A Borohydride Reduction Method for Characterization of the Acyl Phosphate Linkage in Proteins and Its Application to Sarcoplasmic Reticulum Adenosine Triphosphatase

• Published in: The Journal of biological chemistry Vol. 248; no. 23; pp. 8222 - 8226
• Main Authors: Degani, Chemda, Boyer, Paul D.
• Format: Journal Article
• Language: English
• Published: United States Elsevier Inc 10.12.1973; American Society for Biochemistry and Molecular Biology
• Subjects: Acetates - analysis; Adenosine Triphosphatases - analysis; Amino Alcohols; Aspartic Acid; Binding Sites; Borohydrides; Calcium; Carboxylic Acids - analysis; Chemical Phenomena; Chemistry; Crystallization; Electrophoresis, Paper; Homoserine; Hydrolysis; Lactones; Magnesium; Membranes - analysis; Methods; Oxidation-Reduction; Phosphoproteins - analysis; Phosphoric Acids - analysis; Phosphorus Radioisotopes; Sarcoplasmic Reticulum - enzymology; Sodium; Tritium
• ISSN: 0021-9258; 1083-351X
• DOI: 10.1016/S0021-9258(19)43217-1

A new method for identification and characterization of an acyl phosphate linkage in phosphorylated proteins is presented.
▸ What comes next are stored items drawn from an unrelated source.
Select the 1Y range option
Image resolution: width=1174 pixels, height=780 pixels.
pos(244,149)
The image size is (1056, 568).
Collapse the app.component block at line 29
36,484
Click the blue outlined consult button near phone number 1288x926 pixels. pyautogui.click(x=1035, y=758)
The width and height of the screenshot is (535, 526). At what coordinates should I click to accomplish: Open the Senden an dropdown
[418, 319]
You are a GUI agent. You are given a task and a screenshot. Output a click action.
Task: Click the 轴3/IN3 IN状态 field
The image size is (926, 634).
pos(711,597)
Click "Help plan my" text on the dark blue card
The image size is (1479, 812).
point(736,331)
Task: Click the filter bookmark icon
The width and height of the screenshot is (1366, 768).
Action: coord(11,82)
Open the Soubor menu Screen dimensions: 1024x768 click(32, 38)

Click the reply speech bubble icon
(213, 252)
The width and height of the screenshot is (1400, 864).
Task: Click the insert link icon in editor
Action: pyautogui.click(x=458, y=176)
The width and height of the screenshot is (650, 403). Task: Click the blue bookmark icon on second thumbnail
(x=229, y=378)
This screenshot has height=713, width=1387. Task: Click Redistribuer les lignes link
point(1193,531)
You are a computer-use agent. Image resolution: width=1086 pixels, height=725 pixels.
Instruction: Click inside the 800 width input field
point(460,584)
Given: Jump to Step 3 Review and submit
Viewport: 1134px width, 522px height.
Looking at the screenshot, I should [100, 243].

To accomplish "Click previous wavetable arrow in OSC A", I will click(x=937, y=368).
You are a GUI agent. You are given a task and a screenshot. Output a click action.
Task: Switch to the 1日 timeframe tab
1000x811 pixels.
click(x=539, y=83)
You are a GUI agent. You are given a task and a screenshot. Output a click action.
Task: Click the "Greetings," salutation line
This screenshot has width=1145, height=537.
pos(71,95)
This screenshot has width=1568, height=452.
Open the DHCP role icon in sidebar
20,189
The method involves reductive cleavage of the acyl phosphate bond with sodium [3H]borohydride to form a labeled aminohydroxy acid residue. [3H]Borohydride reduction of the phosphorylated (Ca2+, Mg2+)-adenosine triphosphatase of sarcoplasmic reticulum, followed by analysis of the acid hydrolysate of the reduced enzyme, showed the formation of labeled homoserine. The results demonstrate that the phosphoryl group of sarcoplasmic reticulum ATPase is attached to the β-carboxyl group of an aspartyl residue at the active site.